We have seen wild exaggeration about the effects of the carbon tax on prices and the economy. It has all turned out to be quite a fizzer. The price increases we have seen have little to do with the carbon tax and the economy continues to grow steadily. Whyalla has survived.

But we have a real problem just around the corner in energy policy. The price of domestic gas is likely to at least double in the next year or so as the domestic price of gas rises to meet the international price. Compared with the impact of the carbon tax, this increase in domestic gas prices will be quite severe.  By comparison, the carbon tax will be seen like a blip on the horizon.

Deloitte Access Economics has just warned that if the gas rise goes unchecked, the manufacturing sector alone will contract by as much as $118 billion by 2021, with nearly 15,000 jobs lost. It suggests the mining sector might contract by $34 billion and agriculture by $4.5 billion.

Australian gas consumers are naturally concerned because of the $70 billion coal seam gas export project at Gladstone. It is nearing completion and it is likely that our domestic prices for gas will increase to match the export prices from Gladstone.

Gas is vital for a whole range of industries in Australia – electricity generation, glass and plastics, fertilisers, cement, metals and ceramics – and of course home heating and cooking. Our manufacturing sector has been struggling with the high dollar, but relatively low gas prices have been very important. That is going to change.

As Bruce Robertson in the SMH has pointed out, historically our east coast had relatively cheap gas from Bass Strait and the Cooper Basin. It was a domestic market largely shielded from world prices. That will change dramatically with the export gas terminal in Gladstone which will draw gas out of the domestic market into the export market because of higher prices overseas, particularly in Asia.

The coal seam gas moratorium in NSW and Victoria is peripheral at the moment. The main driver of increased gas prices in the years ahead will be the catch-up to export prices driven by the very large coal seam gas project at Gladstone.

This seems absurd for a country that has some of the richest energy and gas fields in the world. Tony Abbott says that Australia aspires to be the ‘affordable energy capital’ of the world.

We need to seriously consider reserving necessary gas for Australia’s domestic purposes including the 40% of our gas used by industry.

Free marketeers will tell us that we should not interfere in the market – that we should let domestic prices rise to export prices, otherwise it will discourage investment. But how ‘free’ is the market? There is concentrated ownership of reserves and limited competition with tightly held gas fields reserved for LNG export. The major companies have joint marketing arrangements which limit competition. There is really a cosy club of big international players that distorts the market.

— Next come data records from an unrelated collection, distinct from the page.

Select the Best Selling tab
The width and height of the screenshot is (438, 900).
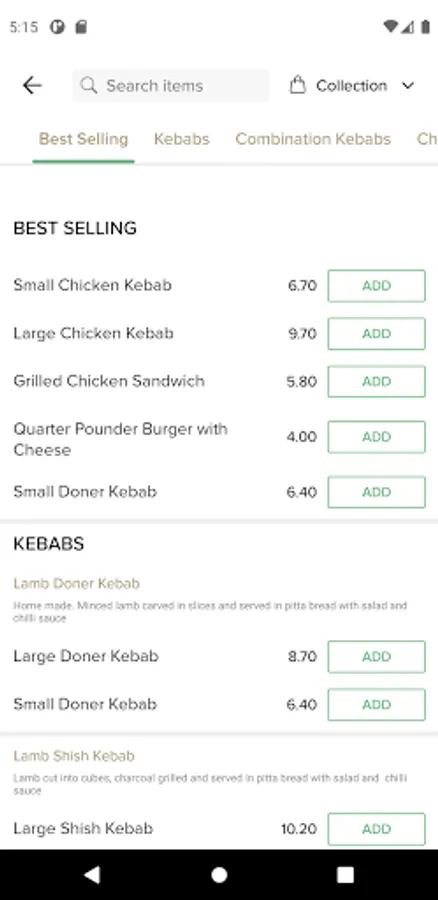[x=83, y=139]
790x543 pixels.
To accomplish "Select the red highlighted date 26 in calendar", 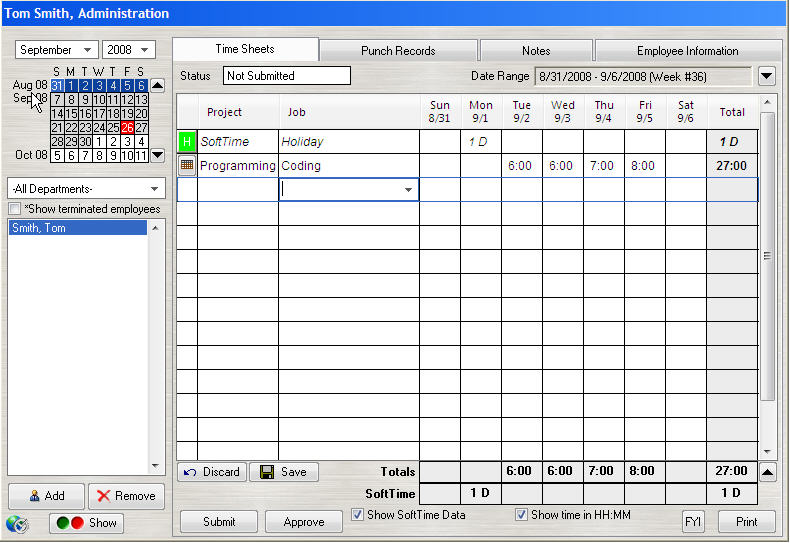I will coord(127,128).
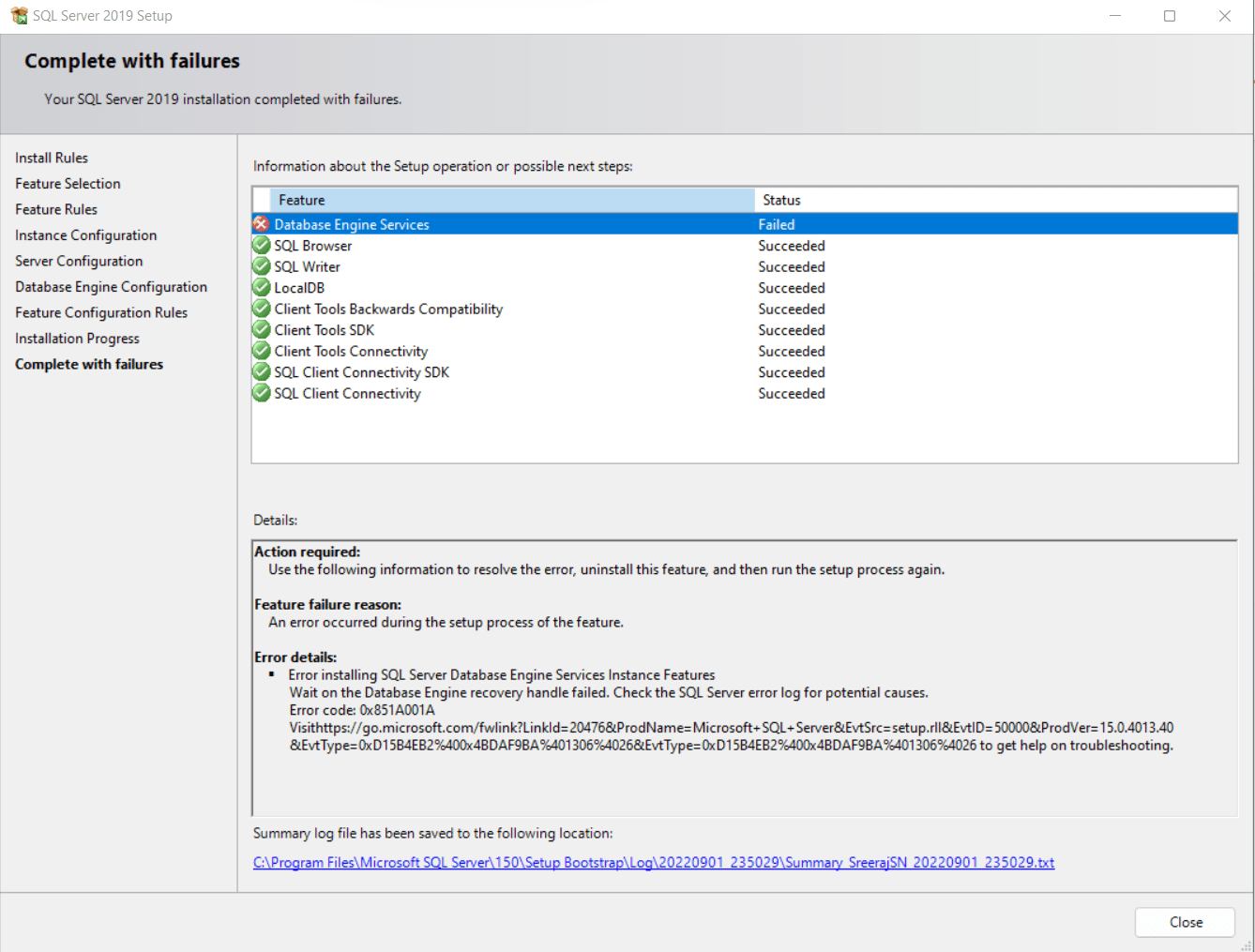Select the Complete with failures step
This screenshot has width=1255, height=952.
(x=88, y=364)
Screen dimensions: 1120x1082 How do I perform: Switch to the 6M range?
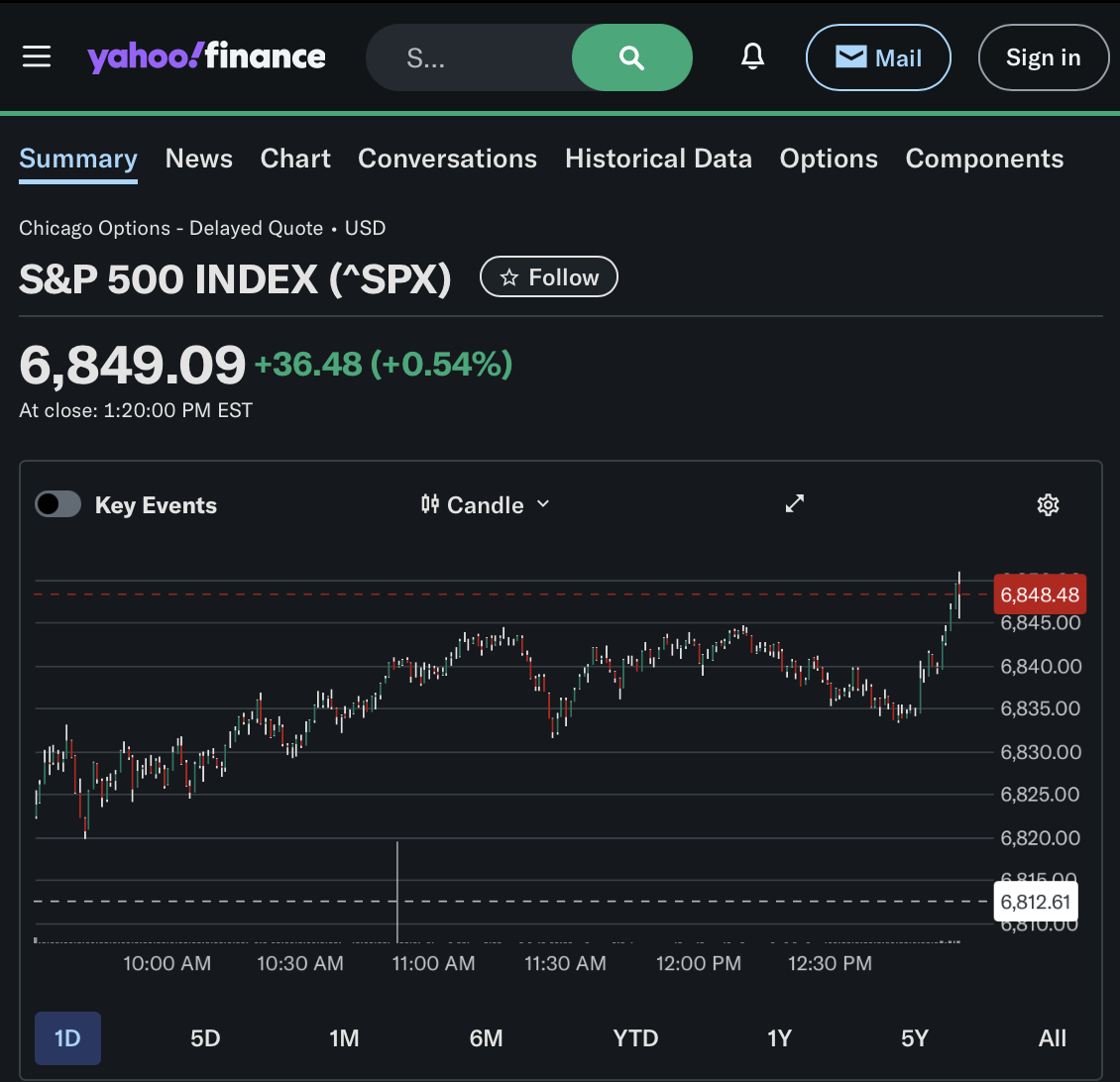pos(486,1037)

We have given some of these major international companies the right to reserve our gas for export. Some of our very large gas resources are, or will be, held back for export where there will be higher prices.

In 2012, the OECD observed ‘these [gas] markets are far from being liberalised. [They are] characterised by a lack of competition both upstream [where relevant] and downstream’.

Many countries insist that their substantial gas reserves must pass the test of ‘value-adding’. Gas is reserved for domestic use if it can be demonstrated that that ensures greater value for the supplier country. After all, the gas belongs to the country and its people – and not the international companies. In WA the government has enacted legislation to shield domestic gas consumers. In the US, domestic gas prices are kept low by limiting export licences. In different ways most other countries with large gas reserves ensure that there is adequate domestic supply.

On the ABC on the 30th April this year, asked by Tony Jones ‘Should a national energy policy include putting aside gas reserves for domestic use’, Jeff Kennet replied ‘Well, certainly, if you don’t provide for your own you, very quickly find out that your own aren’t there or they are of a sub-class in terms of the region in which we live’.

The ‘debate’ about the carbon tax is really just a curtain-raiser to the very serious discussion we need to have about the reservation of Australian gas for domestic use.

To what extent are we prepared to limit export licences for gas until the domestic market is adequately supplied? I am not persuaded that the large international gas companies will put Australia’s interests first.